- YOUR OBJECTIVE:
An exact transcript of the records is what this task asks for.

◆ ◆ ◆ ◆ ◆ ◆ ◆

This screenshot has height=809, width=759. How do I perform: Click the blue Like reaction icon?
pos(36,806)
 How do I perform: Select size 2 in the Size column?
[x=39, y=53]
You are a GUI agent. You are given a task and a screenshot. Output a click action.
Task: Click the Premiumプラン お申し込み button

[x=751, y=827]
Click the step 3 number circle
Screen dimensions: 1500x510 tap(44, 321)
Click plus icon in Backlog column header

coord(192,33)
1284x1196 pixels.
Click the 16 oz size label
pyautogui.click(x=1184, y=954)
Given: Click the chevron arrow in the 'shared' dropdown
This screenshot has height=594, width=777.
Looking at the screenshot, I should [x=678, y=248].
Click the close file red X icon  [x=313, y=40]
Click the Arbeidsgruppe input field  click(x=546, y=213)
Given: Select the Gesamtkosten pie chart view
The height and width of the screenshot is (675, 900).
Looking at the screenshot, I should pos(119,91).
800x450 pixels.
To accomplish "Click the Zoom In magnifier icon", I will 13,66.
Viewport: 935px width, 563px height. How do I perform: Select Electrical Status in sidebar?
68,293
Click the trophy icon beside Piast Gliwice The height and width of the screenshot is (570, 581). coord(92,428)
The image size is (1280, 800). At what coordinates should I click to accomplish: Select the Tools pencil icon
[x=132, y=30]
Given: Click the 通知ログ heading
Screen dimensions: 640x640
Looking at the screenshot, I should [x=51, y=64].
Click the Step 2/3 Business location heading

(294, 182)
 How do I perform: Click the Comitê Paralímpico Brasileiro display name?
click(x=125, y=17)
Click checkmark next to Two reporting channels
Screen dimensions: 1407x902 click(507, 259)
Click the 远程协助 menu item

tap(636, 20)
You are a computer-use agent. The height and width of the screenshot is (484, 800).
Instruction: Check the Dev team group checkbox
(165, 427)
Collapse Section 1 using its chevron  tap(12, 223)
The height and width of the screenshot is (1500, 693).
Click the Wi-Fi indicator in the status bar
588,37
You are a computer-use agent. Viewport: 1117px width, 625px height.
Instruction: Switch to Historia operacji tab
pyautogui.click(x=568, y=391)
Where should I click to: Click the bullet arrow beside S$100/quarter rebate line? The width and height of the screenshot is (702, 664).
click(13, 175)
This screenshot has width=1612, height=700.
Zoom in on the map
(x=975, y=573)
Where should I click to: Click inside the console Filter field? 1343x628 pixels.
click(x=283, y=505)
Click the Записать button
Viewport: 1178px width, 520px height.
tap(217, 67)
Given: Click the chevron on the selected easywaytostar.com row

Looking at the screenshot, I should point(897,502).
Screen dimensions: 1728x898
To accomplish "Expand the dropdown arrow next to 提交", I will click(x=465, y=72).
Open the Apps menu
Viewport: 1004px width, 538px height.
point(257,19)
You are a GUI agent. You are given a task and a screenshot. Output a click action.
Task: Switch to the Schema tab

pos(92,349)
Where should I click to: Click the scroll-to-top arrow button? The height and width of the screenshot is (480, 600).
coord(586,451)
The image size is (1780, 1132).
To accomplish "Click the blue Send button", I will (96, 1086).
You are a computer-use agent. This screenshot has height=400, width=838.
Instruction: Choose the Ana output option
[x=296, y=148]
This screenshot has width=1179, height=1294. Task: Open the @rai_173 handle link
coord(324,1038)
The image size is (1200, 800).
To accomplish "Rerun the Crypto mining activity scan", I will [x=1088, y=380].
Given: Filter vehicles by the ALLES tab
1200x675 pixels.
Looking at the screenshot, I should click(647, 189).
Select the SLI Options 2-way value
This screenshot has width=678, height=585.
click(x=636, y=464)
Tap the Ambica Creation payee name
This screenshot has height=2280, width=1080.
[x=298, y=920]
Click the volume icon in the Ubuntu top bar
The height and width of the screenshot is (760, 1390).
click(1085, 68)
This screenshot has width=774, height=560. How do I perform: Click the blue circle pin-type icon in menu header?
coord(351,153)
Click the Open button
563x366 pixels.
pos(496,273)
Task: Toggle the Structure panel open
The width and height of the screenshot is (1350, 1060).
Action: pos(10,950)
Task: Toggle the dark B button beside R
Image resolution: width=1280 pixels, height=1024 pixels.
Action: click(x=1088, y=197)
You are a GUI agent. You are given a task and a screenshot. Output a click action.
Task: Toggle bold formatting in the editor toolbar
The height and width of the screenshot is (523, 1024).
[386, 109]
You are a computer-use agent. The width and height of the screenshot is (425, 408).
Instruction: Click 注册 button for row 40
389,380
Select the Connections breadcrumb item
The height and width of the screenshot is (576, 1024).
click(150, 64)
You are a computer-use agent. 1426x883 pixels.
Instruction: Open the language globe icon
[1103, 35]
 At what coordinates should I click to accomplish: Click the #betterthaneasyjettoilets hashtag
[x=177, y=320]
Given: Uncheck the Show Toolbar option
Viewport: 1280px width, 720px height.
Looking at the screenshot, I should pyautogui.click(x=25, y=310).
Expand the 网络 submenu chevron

◆ ◆ ◆ ◆ ◆ ◆ ◆

- TASK RESULT:
This screenshot has height=809, width=759. How do I perform: Click the blue Like reaction icon?
pos(36,806)
 How do I perform: Select size 2 in the Size column?
[x=39, y=53]
You are a GUI agent. You are given a task and a screenshot. Output a click action.
Task: Click the Premiumプラン お申し込み button

[x=751, y=827]
Click the step 3 number circle
Screen dimensions: 1500x510 tap(44, 321)
Click plus icon in Backlog column header

coord(192,33)
1284x1196 pixels.
Click the 16 oz size label
pyautogui.click(x=1184, y=954)
Given: Click the chevron arrow in the 'shared' dropdown
This screenshot has height=594, width=777.
Looking at the screenshot, I should [x=678, y=248].
Click the close file red X icon  [x=313, y=40]
Click the Arbeidsgruppe input field  click(x=546, y=213)
Given: Select the Gesamtkosten pie chart view
The height and width of the screenshot is (675, 900).
Looking at the screenshot, I should pos(119,91).
800x450 pixels.
To accomplish "Click the Zoom In magnifier icon", I will 13,66.
Viewport: 935px width, 563px height. How do I perform: Select Electrical Status in sidebar?
68,293
Click the trophy icon beside Piast Gliwice The height and width of the screenshot is (570, 581). coord(92,428)
The image size is (1280, 800). At what coordinates should I click to accomplish: Select the Tools pencil icon
[x=132, y=30]
Given: Click the 通知ログ heading
Screen dimensions: 640x640
Looking at the screenshot, I should [x=51, y=64].
Click the Step 2/3 Business location heading

(294, 182)
 How do I perform: Click the Comitê Paralímpico Brasileiro display name?
click(x=125, y=17)
Click checkmark next to Two reporting channels
Screen dimensions: 1407x902 click(507, 259)
Click the 远程协助 menu item

tap(636, 20)
You are a computer-use agent. The height and width of the screenshot is (484, 800).
Instruction: Check the Dev team group checkbox
(165, 427)
Collapse Section 1 using its chevron  tap(12, 223)
The height and width of the screenshot is (1500, 693).
Click the Wi-Fi indicator in the status bar
588,37
You are a computer-use agent. Viewport: 1117px width, 625px height.
Instruction: Switch to Historia operacji tab
pyautogui.click(x=568, y=391)
Where should I click to: Click the bullet arrow beside S$100/quarter rebate line? The width and height of the screenshot is (702, 664).
click(13, 175)
This screenshot has width=1612, height=700.
Zoom in on the map
(x=975, y=573)
Where should I click to: Click inside the console Filter field? 1343x628 pixels.
click(x=283, y=505)
Click the Записать button
Viewport: 1178px width, 520px height.
tap(217, 67)
Given: Click the chevron on the selected easywaytostar.com row

Looking at the screenshot, I should point(897,502).
Screen dimensions: 1728x898
To accomplish "Expand the dropdown arrow next to 提交", I will click(x=465, y=72).
Open the Apps menu
Viewport: 1004px width, 538px height.
point(257,19)
You are a GUI agent. You are given a task and a screenshot. Output a click action.
Task: Switch to the Schema tab

pos(92,349)
Where should I click to: Click the scroll-to-top arrow button? The height and width of the screenshot is (480, 600).
coord(586,451)
The image size is (1780, 1132).
To accomplish "Click the blue Send button", I will (96, 1086).
You are a computer-use agent. This screenshot has height=400, width=838.
Instruction: Choose the Ana output option
[x=296, y=148]
This screenshot has width=1179, height=1294. Task: Open the @rai_173 handle link
coord(324,1038)
The image size is (1200, 800).
To accomplish "Rerun the Crypto mining activity scan", I will [x=1088, y=380].
Given: Filter vehicles by the ALLES tab
1200x675 pixels.
Looking at the screenshot, I should click(647, 189).
Select the SLI Options 2-way value
This screenshot has width=678, height=585.
click(x=636, y=464)
Tap the Ambica Creation payee name
This screenshot has height=2280, width=1080.
[x=298, y=920]
Click the volume icon in the Ubuntu top bar
The height and width of the screenshot is (760, 1390).
click(1085, 68)
This screenshot has width=774, height=560. How do I perform: Click the blue circle pin-type icon in menu header?
coord(351,153)
Click the Open button
563x366 pixels.
pos(496,273)
Task: Toggle the Structure panel open
The width and height of the screenshot is (1350, 1060).
Action: pos(10,950)
Task: Toggle the dark B button beside R
Image resolution: width=1280 pixels, height=1024 pixels.
Action: click(x=1088, y=197)
You are a GUI agent. You are given a task and a screenshot. Output a click action.
Task: Toggle bold formatting in the editor toolbar
The height and width of the screenshot is (523, 1024).
[386, 109]
You are a computer-use agent. The width and height of the screenshot is (425, 408).
Instruction: Click 注册 button for row 40
389,380
Select the Connections breadcrumb item
The height and width of the screenshot is (576, 1024).
click(150, 64)
You are a computer-use agent. 1426x883 pixels.
Instruction: Open the language globe icon
[1103, 35]
 At what coordinates should I click to accomplish: Click the #betterthaneasyjettoilets hashtag
[x=177, y=320]
Given: Uncheck the Show Toolbar option
Viewport: 1280px width, 720px height.
Looking at the screenshot, I should pyautogui.click(x=25, y=310).
Expand the 网络 submenu chevron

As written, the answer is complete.